The Chuulangun Ranger Program started in 2006 with support from Bush Heritage Australia to employ one land management officer to assist with urgent and immediate on-ground land management work across the Northern Kaanju Ngaachi Indigenous Protected Area. In 2008 Chuulangun Aboriginal Corporation signed agreements with the Queensland Government under the Wild River Rangers Program (since 2012-13 known as the Land and Sea Indigenous Rangers program) to employ three rangers to support land management and protection on the upper Wenlock and Pascoe Rivers. This was followed by an agreement with the Australian Government's Working on Country Program under the Caring for Our Country Initiative to employ an additional three rangers at Chuulangun. This pogram has also been renamed the Indigenous Ranger Program.
Our Ranger funding under both the Queensland Indigenous Land and Sea Ranger program and the Australian Government Indigenous Ranger Program has since been discontinued. Currently, to employ rangers we rely on the minimal funds available in our IPA budget and funds from one-off projects funded under other programs.
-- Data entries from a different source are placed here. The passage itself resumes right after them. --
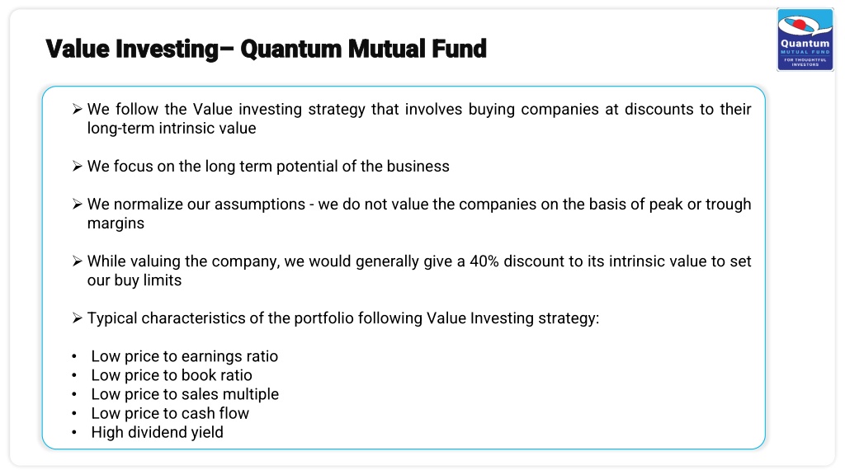This screenshot has height=475, width=845.
Task: Click arrow bullet beside Typical characteristics line
Action: [77, 318]
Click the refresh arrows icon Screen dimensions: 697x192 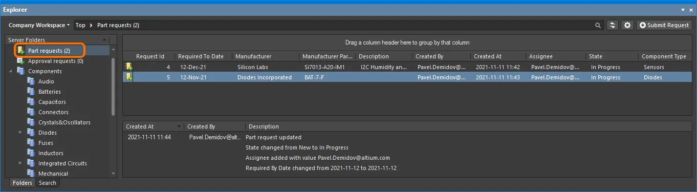613,25
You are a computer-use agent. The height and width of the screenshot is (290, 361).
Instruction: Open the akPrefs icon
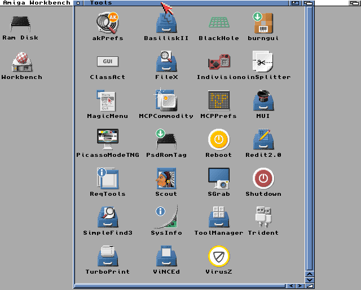click(107, 23)
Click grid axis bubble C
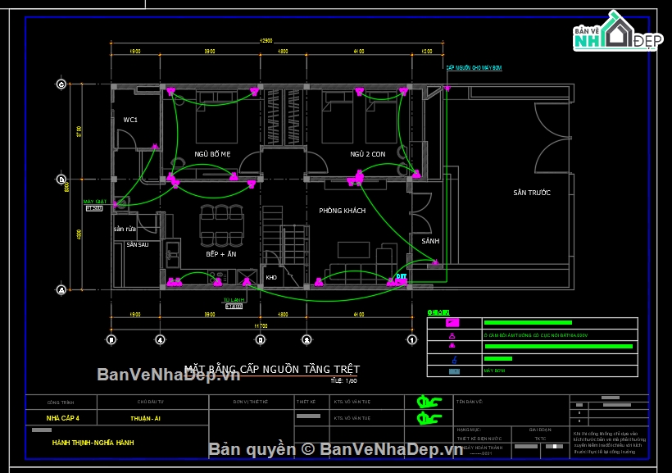Viewport: 672px width, 473px height. [x=61, y=84]
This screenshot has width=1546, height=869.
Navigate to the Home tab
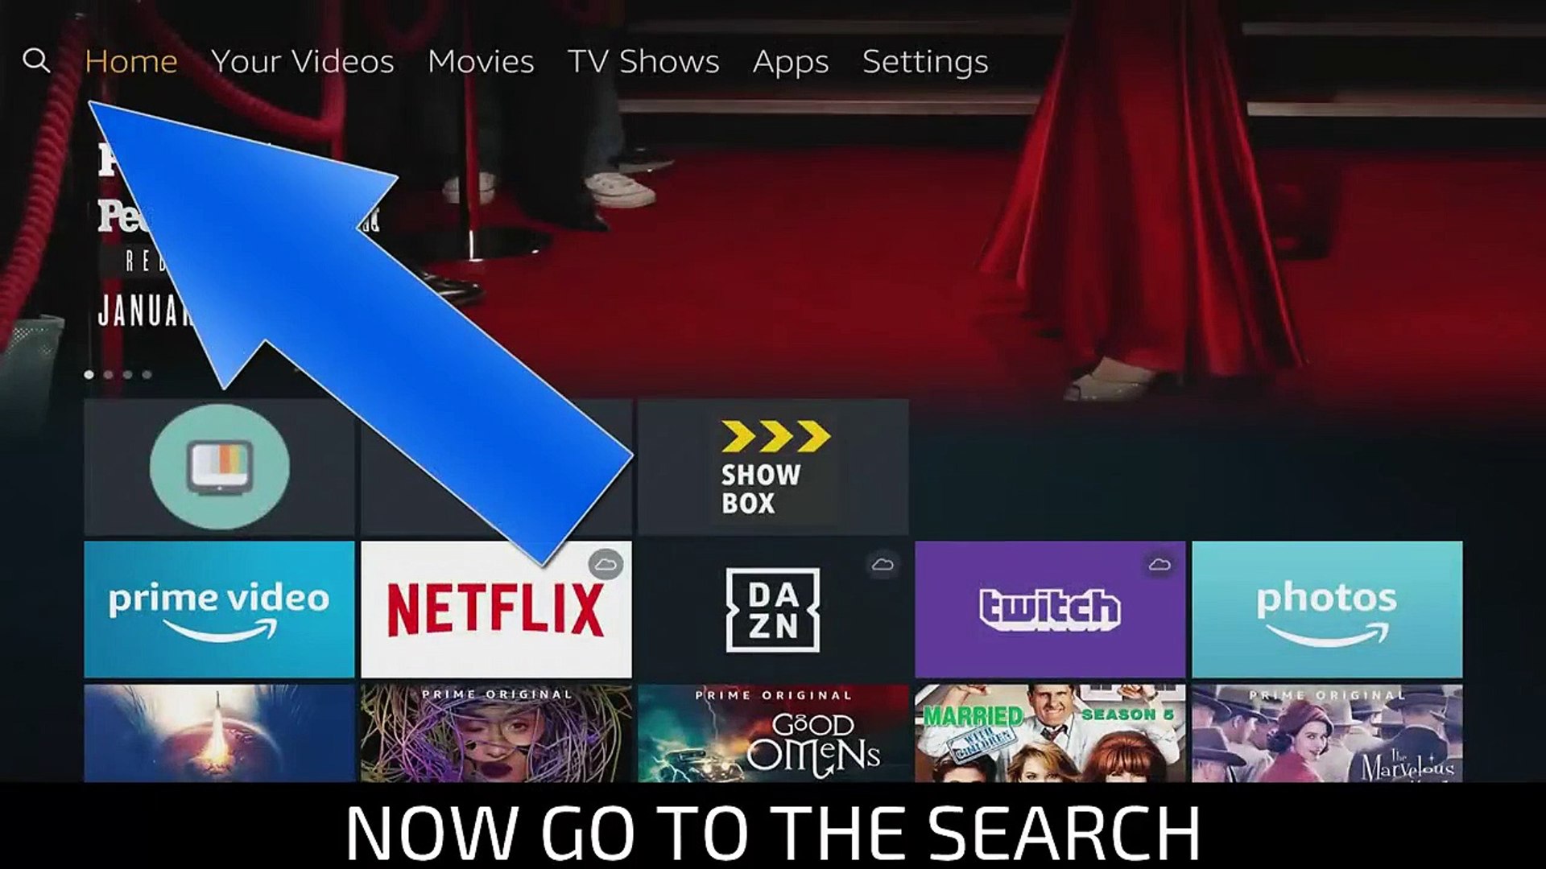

With past and current funding support from the Queensland and Australian governments we have established a small ranger office and large shed for storage and land management operations. Currently our ranger vehicle fleet includes one 4WD vehicle, two quad bikes, and 6-seat ATV.
Our rangers are kept busy with a comprehensive work program which includes:
monitoring, mapping and control of weeds and feral animals
surveying of flora and fauna in collaboration with western scientists
cutural heritage surveys
survey and collection of plant specifims for collaborative research projects
patrolling the homelands
management of campgrounds
educating visitors about our cultural and land management protocols
maintenance of property, plant and equipment.
When funds are available our rangers undertake accredited training in Conservation and Land Management (CALM) and cultural heritage.
The 2020-21 work program for the Chuulangun Rangers includes:
Feral animal management
Tackling weeds on the Kaanju Ngaachi IPA
Cultural heritage site assessments
Maintenance of visitor campgrounds
Fauna surveys - targetting Iyltpi (Cape York Rock-wallaby) and Ching'ka (Northern Quoll) working in collaboration with western scientist and funding from Queensland Community Sustainability Action Grant program.
Vegetation surveys and collection of plant specimens for collaborative "Diabetes Project" with the University of South Australia.